/cc-sos-sdp

Global Optimization for Cardinality-constrained Minimum Sum-of-Squares Clustering via Semidefinite Programming

Primary LanguageMATLABGNU General Public License v3.0GPL-3.0

Global Optimization for Cardinality-constrained Minimum Sum-of-Squares Clustering via Semidefinite Programming

CC-SOS-SDP is an exact algorithm based on the branch-and-cut technique for solving the Minimum Sum-of-Squares Clustering (MSSC) problem with cardinality constraints described in the paper "Global Optimization for Cardinality-constrained Minimum Sum-of-Square Clustering via Semidefinite Programming". This repository contains the C++ source code, the MATLAB scripts, and the datasets used for the experiments.

Piccialli, V., Sudoso, A. M. Global optimization for cardinality-constrained minimum sum-of-squares clustering via semidefinite programming. Mathematical Programming (2023), https://doi.org/10.1007/s10107-023-02021-8.

Installation

CC-SOS-SDP calls the semidefinite programming solver SDPNAL+ by using the MATLAB Engine API for C++. It requires the MATLAB engine library libMatlabEngine and the Matlab Data Array library libMatlabDataArray. CC-SOS-SDP calls the integer programming solver Gurobi. CC-SOS-SDP uses Armadillo to handle matrices and linear algebra operations efficiently. Before installing Armadillo, first install OpenBLAS and LAPACK along with the corresponding development files. CC-SOS-SDP implements a configurable thread pool of POSIX threads to speed up the branch-and-bound search.

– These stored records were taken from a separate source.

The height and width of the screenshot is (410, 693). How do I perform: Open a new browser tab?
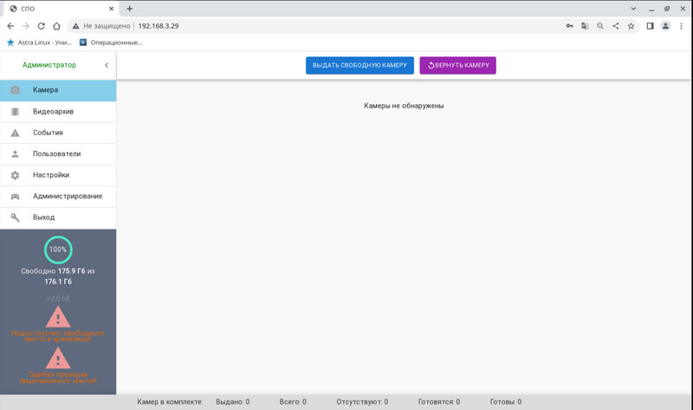coord(130,9)
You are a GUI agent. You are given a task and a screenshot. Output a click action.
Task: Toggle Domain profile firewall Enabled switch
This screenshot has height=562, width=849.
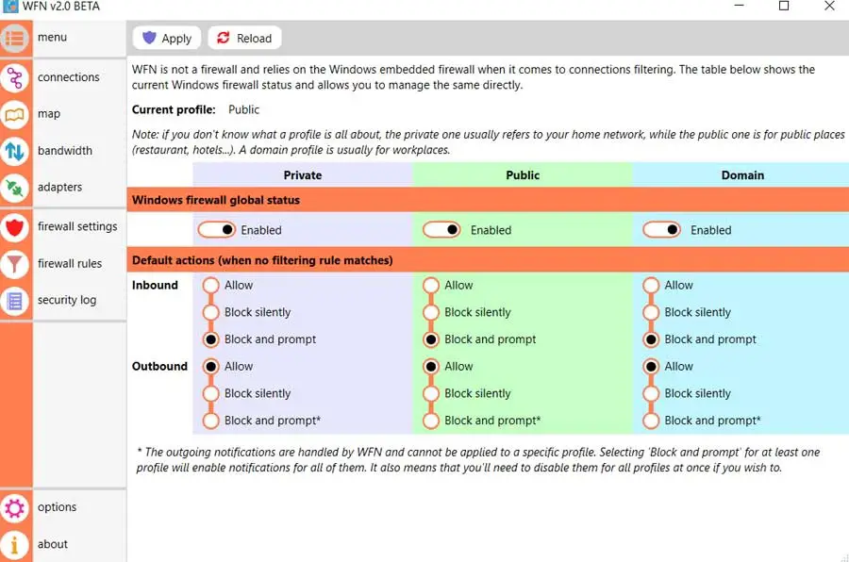661,230
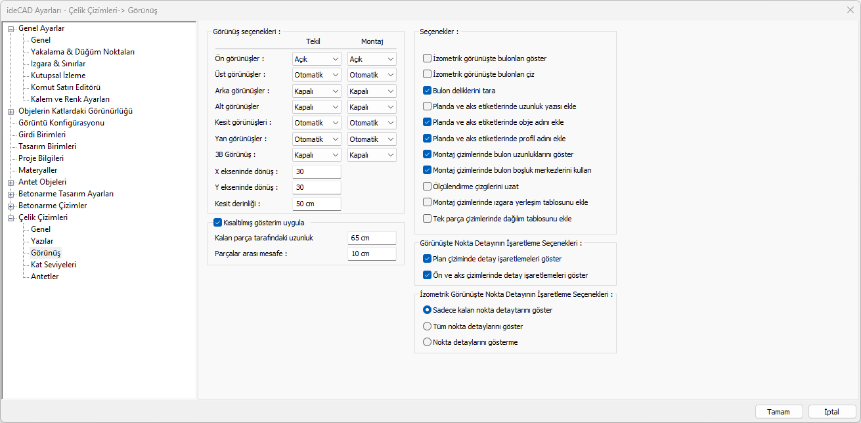
Task: Collapse the Genel Ayarlar tree node
Action: [x=11, y=28]
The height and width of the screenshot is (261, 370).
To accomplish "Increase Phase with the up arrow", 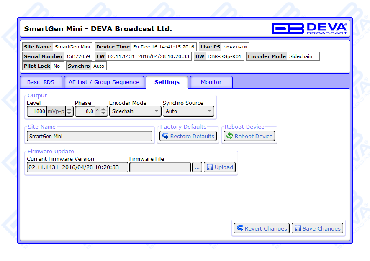I will [104, 109].
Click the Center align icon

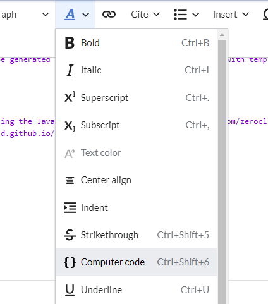tap(70, 180)
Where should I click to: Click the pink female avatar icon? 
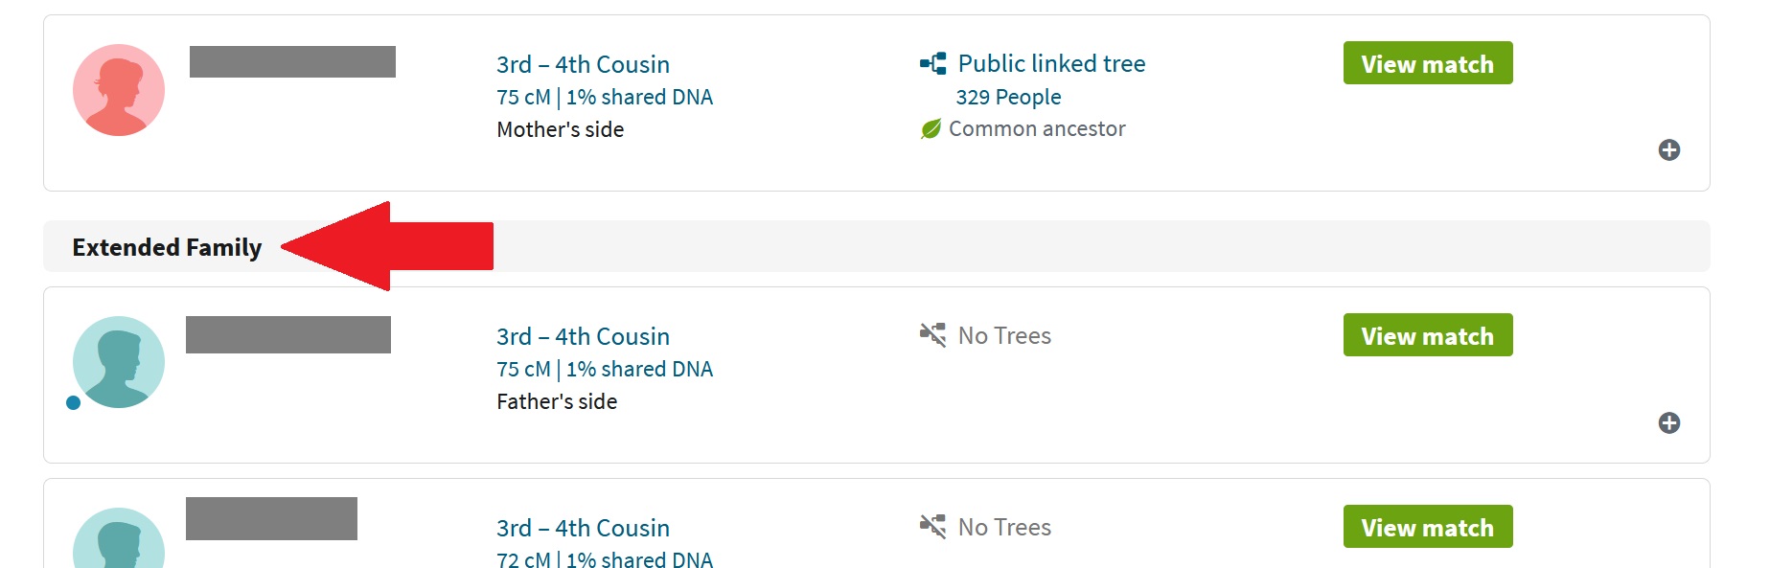pos(119,90)
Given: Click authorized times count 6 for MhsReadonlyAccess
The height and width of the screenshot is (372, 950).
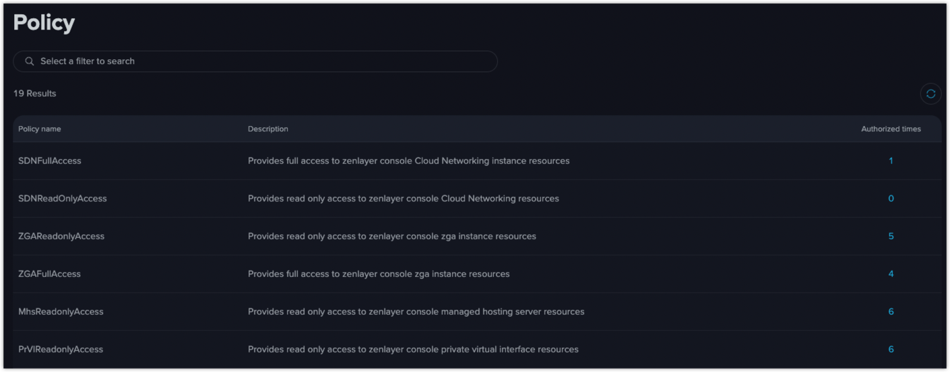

Ubuntu and Debian instructions:

  1. Install MATLAB (>= 2016b)
  2. Install Gurobi (>= 9.1)
  3. Install CMake, OpenBLAS, LAPACK and Armadillo:
sudo apt-get update
sudo apt-get install cmake libopenblas-dev liblapack-dev libarmadillo-dev
  1. Open the makefile clustering_c++/Makefile
    • Set the variable matlab_path with your MATLAB folder.
  2. Compile the code:
cd clustering_c++/
make
  1. Download SDPNAL+, move the folder clustering_matlab containing the MATLAB source code of CC-SOS-SDP in the SDPNAL+ main directory and set the parameter SDP_SOLVER_FOLDER of the configuration file accordingly. This folder and its subfolders will be automatically added to the MATLAB search path when CC-SOS-SDP starts.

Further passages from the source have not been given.